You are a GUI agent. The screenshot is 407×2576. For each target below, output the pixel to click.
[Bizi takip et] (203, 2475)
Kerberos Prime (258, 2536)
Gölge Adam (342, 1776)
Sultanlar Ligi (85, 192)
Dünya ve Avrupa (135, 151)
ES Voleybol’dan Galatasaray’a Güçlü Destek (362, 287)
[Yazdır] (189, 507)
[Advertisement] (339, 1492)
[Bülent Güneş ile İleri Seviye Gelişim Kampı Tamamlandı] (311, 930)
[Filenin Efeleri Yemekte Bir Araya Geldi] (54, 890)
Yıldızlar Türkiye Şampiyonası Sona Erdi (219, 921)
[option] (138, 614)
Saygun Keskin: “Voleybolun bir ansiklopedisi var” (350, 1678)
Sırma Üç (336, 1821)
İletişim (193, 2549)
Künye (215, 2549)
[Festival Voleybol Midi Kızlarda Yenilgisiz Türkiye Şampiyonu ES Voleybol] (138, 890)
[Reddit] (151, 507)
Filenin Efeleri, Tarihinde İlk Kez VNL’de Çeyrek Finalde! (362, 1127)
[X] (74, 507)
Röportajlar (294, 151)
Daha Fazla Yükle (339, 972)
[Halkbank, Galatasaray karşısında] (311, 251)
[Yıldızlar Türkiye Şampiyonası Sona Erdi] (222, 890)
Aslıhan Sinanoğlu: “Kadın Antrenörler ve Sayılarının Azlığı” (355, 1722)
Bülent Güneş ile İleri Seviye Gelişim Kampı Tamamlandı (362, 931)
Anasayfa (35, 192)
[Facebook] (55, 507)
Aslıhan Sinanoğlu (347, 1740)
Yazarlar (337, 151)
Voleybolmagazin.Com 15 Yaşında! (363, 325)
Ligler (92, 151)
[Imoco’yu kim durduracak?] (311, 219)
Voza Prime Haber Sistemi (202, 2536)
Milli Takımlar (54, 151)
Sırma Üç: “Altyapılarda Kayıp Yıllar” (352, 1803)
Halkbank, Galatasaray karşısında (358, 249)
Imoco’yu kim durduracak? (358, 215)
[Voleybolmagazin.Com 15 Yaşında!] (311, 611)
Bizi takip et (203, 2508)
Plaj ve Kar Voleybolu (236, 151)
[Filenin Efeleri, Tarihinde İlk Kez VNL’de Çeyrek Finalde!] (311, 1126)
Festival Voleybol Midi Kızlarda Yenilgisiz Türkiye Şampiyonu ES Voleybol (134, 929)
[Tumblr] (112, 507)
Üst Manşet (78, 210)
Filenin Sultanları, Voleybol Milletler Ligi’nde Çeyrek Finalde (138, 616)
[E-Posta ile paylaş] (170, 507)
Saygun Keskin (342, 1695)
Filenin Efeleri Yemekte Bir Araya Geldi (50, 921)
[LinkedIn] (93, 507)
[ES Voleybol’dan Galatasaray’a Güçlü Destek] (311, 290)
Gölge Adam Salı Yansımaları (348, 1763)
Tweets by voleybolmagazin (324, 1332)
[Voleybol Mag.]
--------------------------------
TASK GOAL. Look through the material above and print exactly the lines from the one containing "[Festival Voleybol Midi" to the one containing "Voza Prime Haber Sistemi (202, 2536)", both included, and nothing more.

ANSWER FOR THIS EXERCISE.
[Festival Voleybol Midi Kızlarda Yenilgisiz Türkiye Şampiyonu ES Voleybol] (138, 890)
[Reddit] (151, 507)
Filenin Efeleri, Tarihinde İlk Kez VNL’de Çeyrek Finalde! (362, 1127)
[X] (74, 507)
Röportajlar (294, 151)
Daha Fazla Yükle (339, 972)
[Halkbank, Galatasaray karşısında] (311, 251)
[Yıldızlar Türkiye Şampiyonası Sona Erdi] (222, 890)
Aslıhan Sinanoğlu: “Kadın Antrenörler ve Sayılarının Azlığı” (355, 1722)
Bülent Güneş ile İleri Seviye Gelişim Kampı Tamamlandı (362, 931)
Anasayfa (35, 192)
[Facebook] (55, 507)
Aslıhan Sinanoğlu (347, 1740)
Yazarlar (337, 151)
Voleybolmagazin.Com 15 Yaşında! (363, 325)
Ligler (92, 151)
[Imoco’yu kim durduracak?] (311, 219)
Voza Prime Haber Sistemi (202, 2536)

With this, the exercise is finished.